The United State Supreme Court recently granted a writ of certiori to decide whether state law should be applied to DIRECTV'S arbitration provision. See DIRECTV, Inc. v. Imburgia, et al.; and http://www.jdsupra.com/legalnews/u-s-supreme-court-to-hear-appeal-on-65265/. The case raises issues as to at least three very common contract provisions:
- Non-severability clauses
- Arbitration provision; and
- Choice of law
Severability and Non-severability. Most contracts contain a severability clause, which state that if one clause of the agreement is found to be void or invalid, the remainder of the contract is still enforceable. DIRECTV's arbitration agreement contains a non-severability clause. This means that if the Court finds that one of the provisions is void, the entire agreement is unenforceable. Here, the Court found that the provision in which DIRECTV required its customers to waive their right to arbitration is invalid under California law. Because of the non-severability clause, the entire arbitration agreement is also invalid.
Arbitration Provisions. In most day-to-day contracts, an arbitration provision – or other dispute resolution provision – is a great idea. Typically, the language states that before a claimant can file a lawsuit, they need to go through the arbitration process. The arbitration process is more efficient and more affordable. A dispute resolution clause such as this is great among parties with equal bargaining power. It is also great for companies like DIRECTV, AT&T, and all the other cell phone and cable providers. It is not so great for the consumer whose claim – taken alone – is not valuable enough to pursue protracted litigation. The average consumer's claim will not likely be worth that consumer's time and money. It is also not valuable enough for an attorney to litigate it on a contingency basis.

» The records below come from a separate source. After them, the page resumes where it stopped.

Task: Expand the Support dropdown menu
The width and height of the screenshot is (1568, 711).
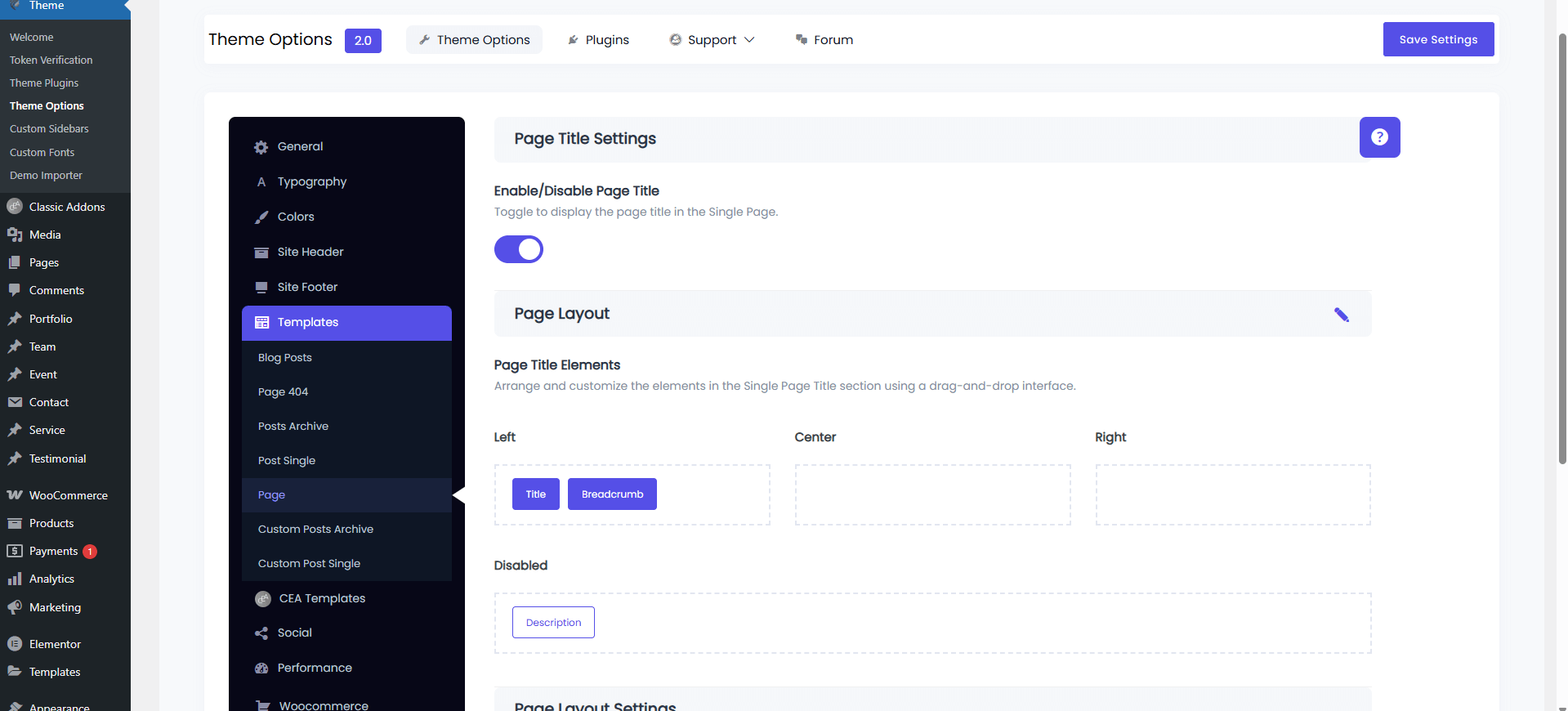Action: pyautogui.click(x=712, y=40)
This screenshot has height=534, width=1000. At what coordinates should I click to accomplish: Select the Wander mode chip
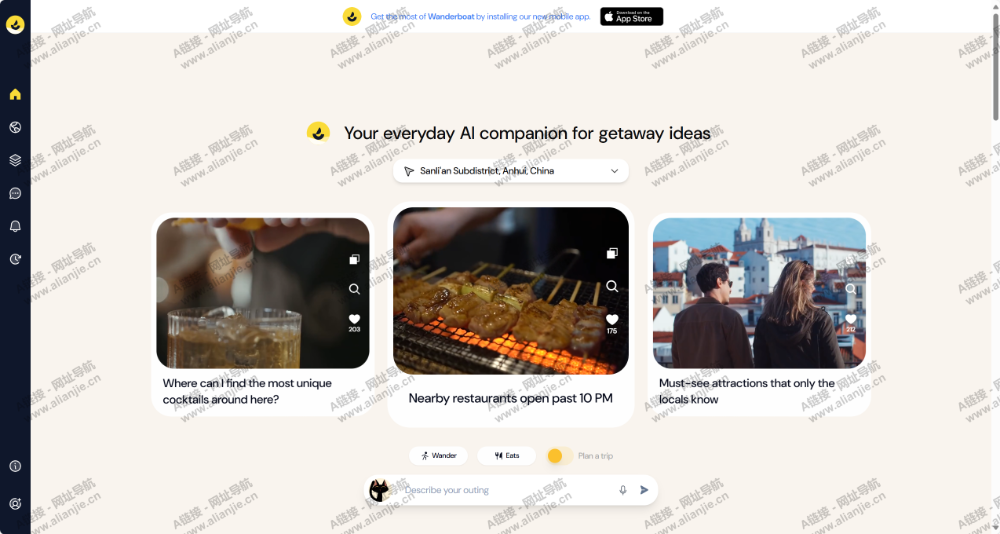point(438,456)
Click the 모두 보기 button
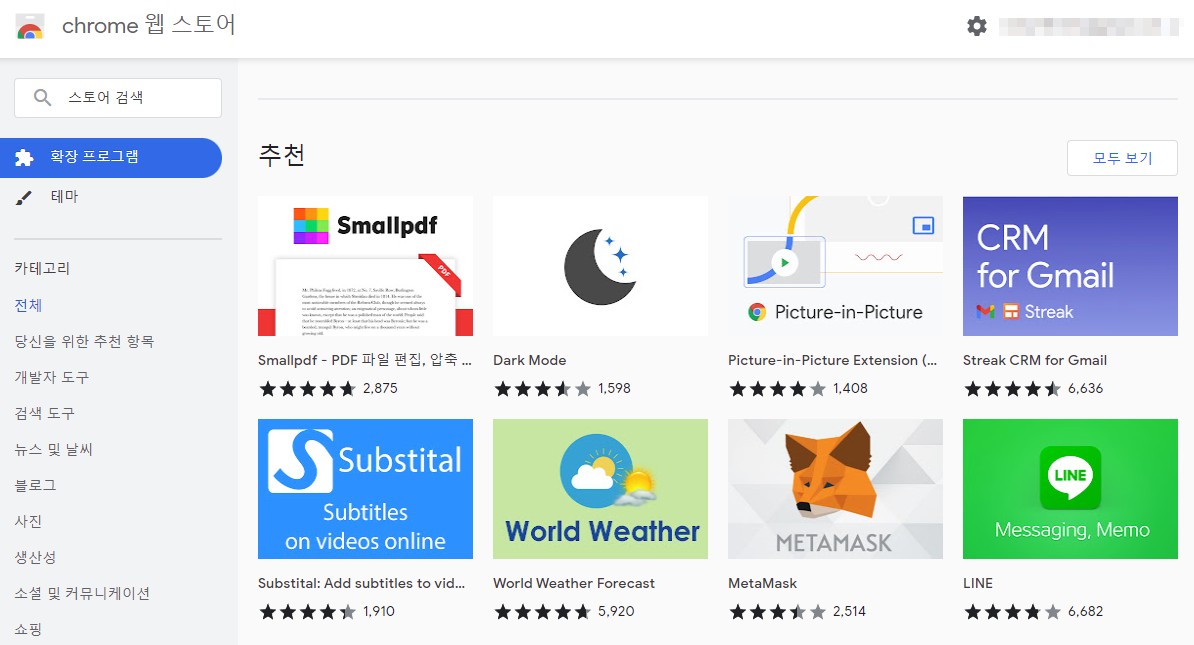The width and height of the screenshot is (1194, 645). pos(1122,158)
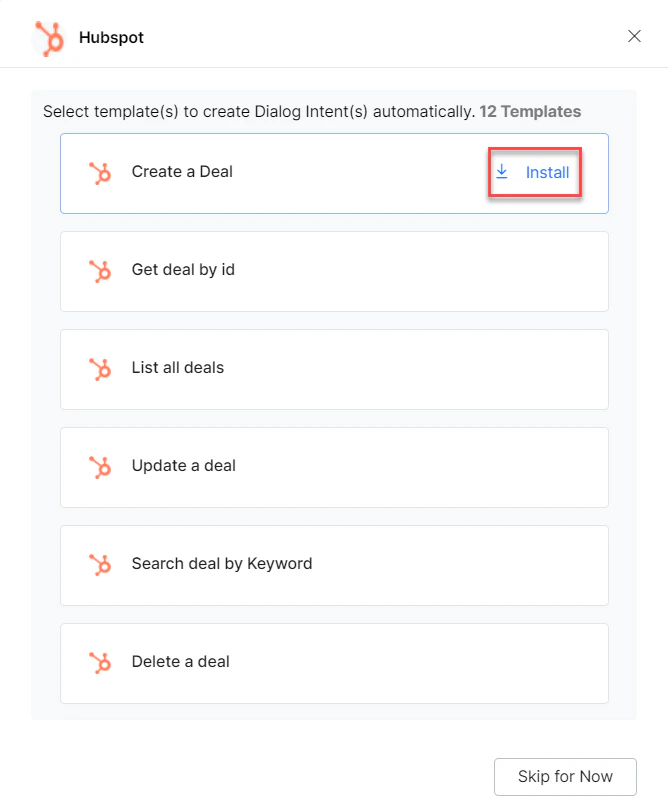The height and width of the screenshot is (806, 668).
Task: Click the Create a Deal template name text
Action: pos(182,172)
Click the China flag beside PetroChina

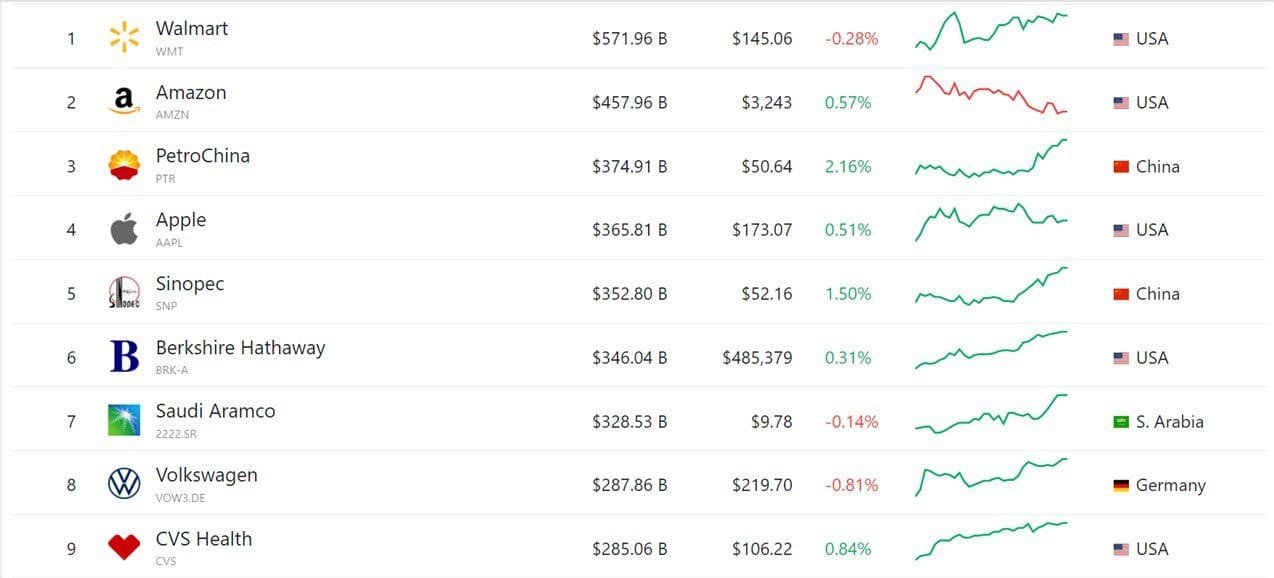pos(1122,166)
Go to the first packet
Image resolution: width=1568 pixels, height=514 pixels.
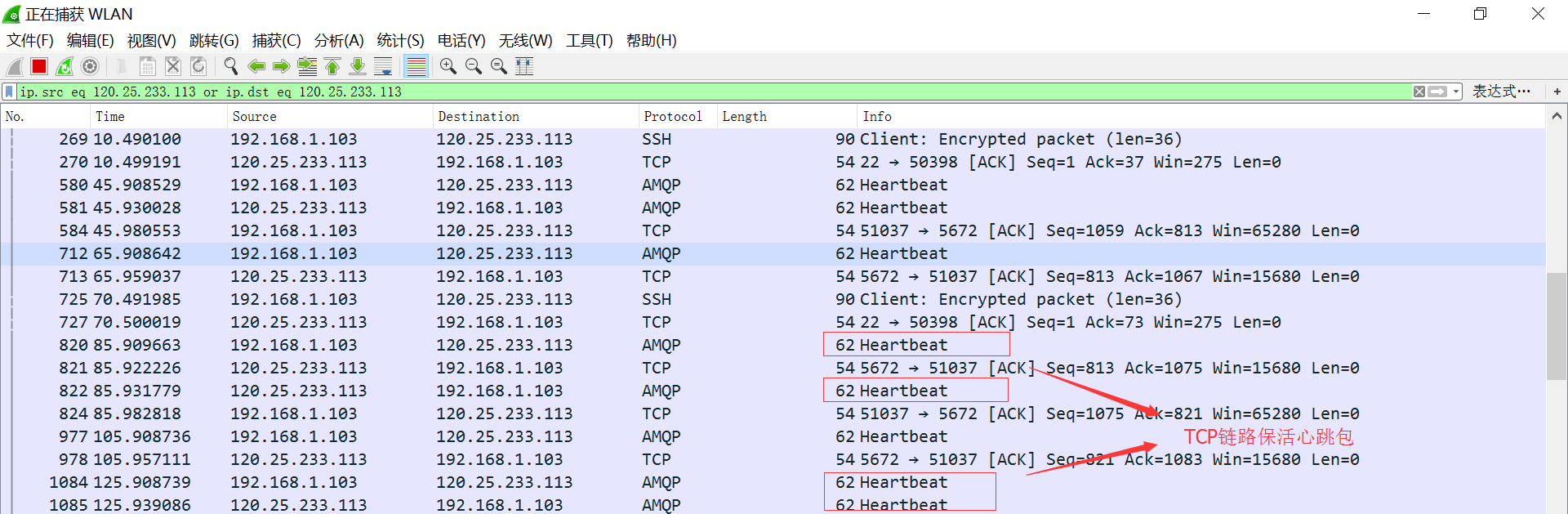click(332, 66)
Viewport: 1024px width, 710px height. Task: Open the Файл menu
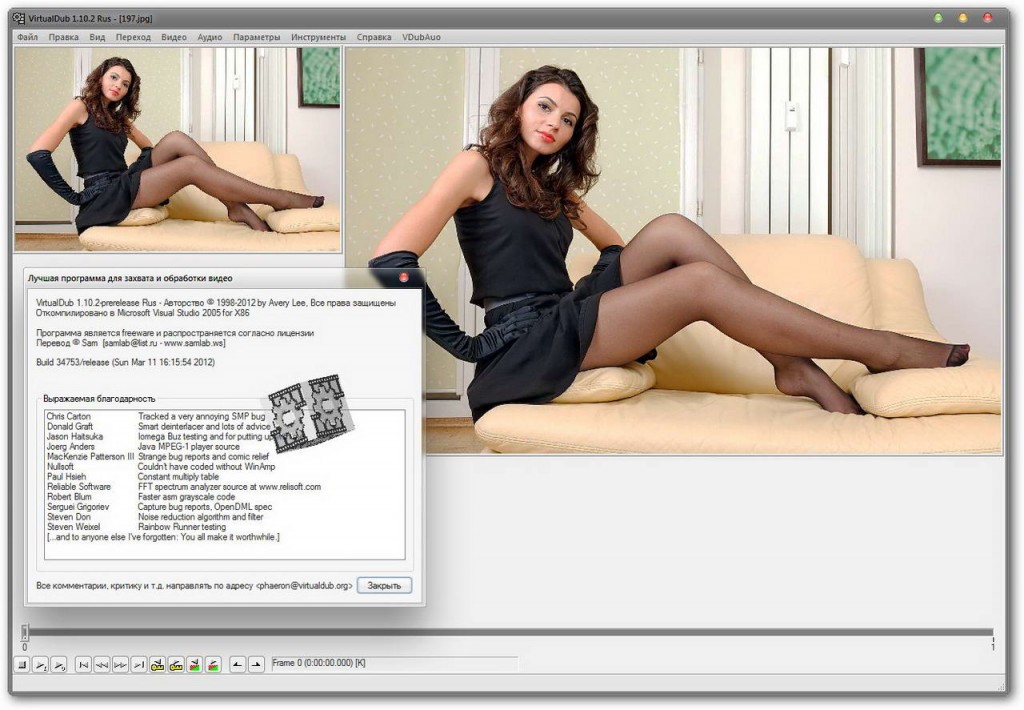(27, 37)
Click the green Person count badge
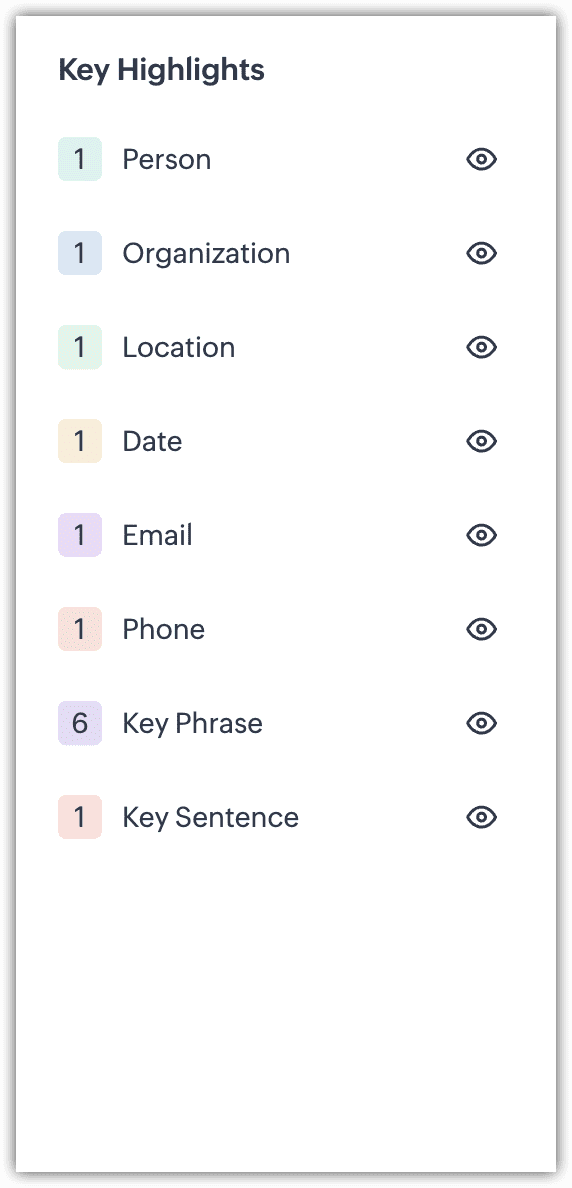 pos(80,159)
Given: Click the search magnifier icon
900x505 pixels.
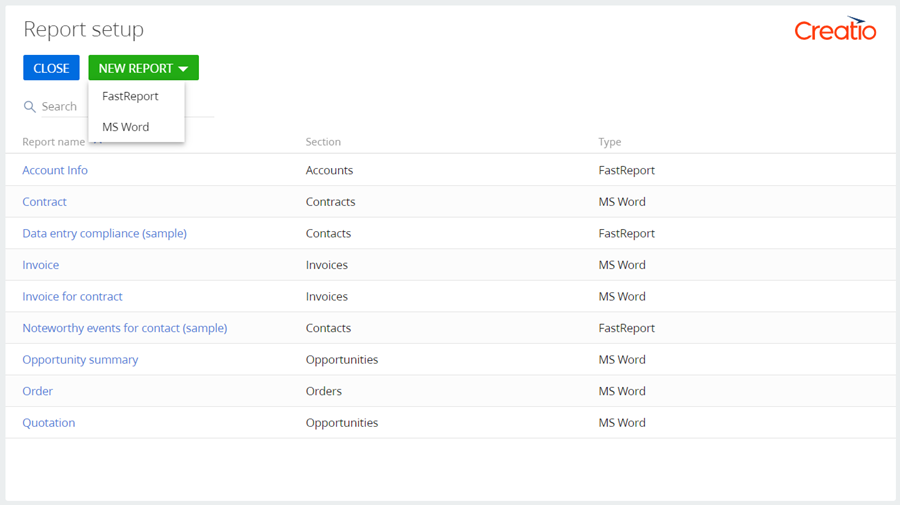Looking at the screenshot, I should [x=30, y=107].
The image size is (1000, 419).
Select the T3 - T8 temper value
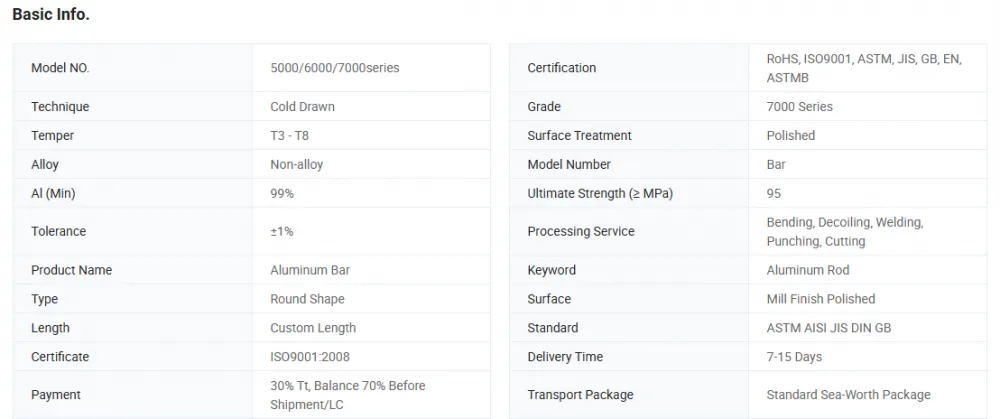click(x=290, y=135)
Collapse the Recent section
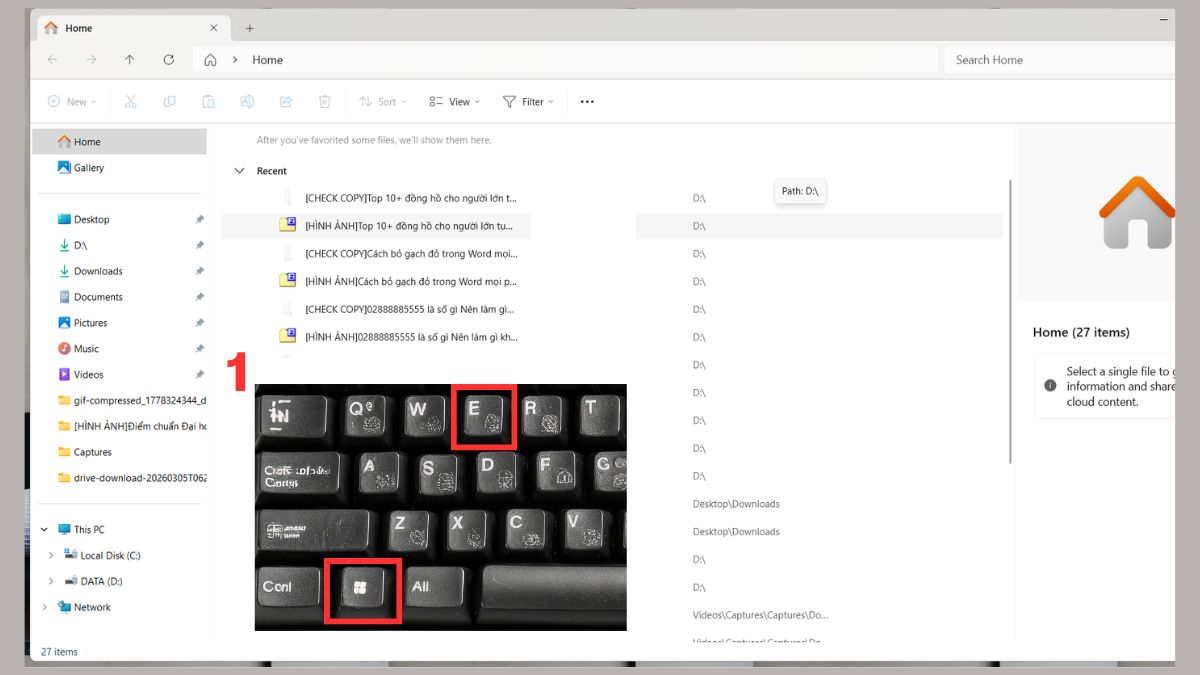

When large numbers of consumers suffer the same wrong, but their individual damages are low, a class action is the consumers' best remedy. In contrast to an individual claim, a class action requires little to no investment by the consumers and is sufficiently valuable for the attorneys. Class action remedies are not simply for money-hungry attorneys. The ability to bring a class action acts serves as a means of enforcing consumer protection laws. Without them, companies have less incentive to follow the rules because, as stated above, it's not worth it to the consumer or the attorney to enforce.
Choice of Law. Choice of law provisions are also commonly taken for granted. A choice of law provision dictates which state's laws will govern the contract. This is valuable if the parties entering the contract reside in different states. In the DIRECTV case, the applicability of the choice of law provision is seminal. California law differs from federal law as it relates to the waiver of class action lawsuits. DIRECTV's arbitration agreement designates California as its choice of law. If California law does not apply, however, then the waiver of class action suits does not destroy the enforceability of the entire agreement.
Good lessons can be learned from DIRECTV's lawsuit: pay attention to choice of law provisions; and consider the risks and benefits of severability provisions.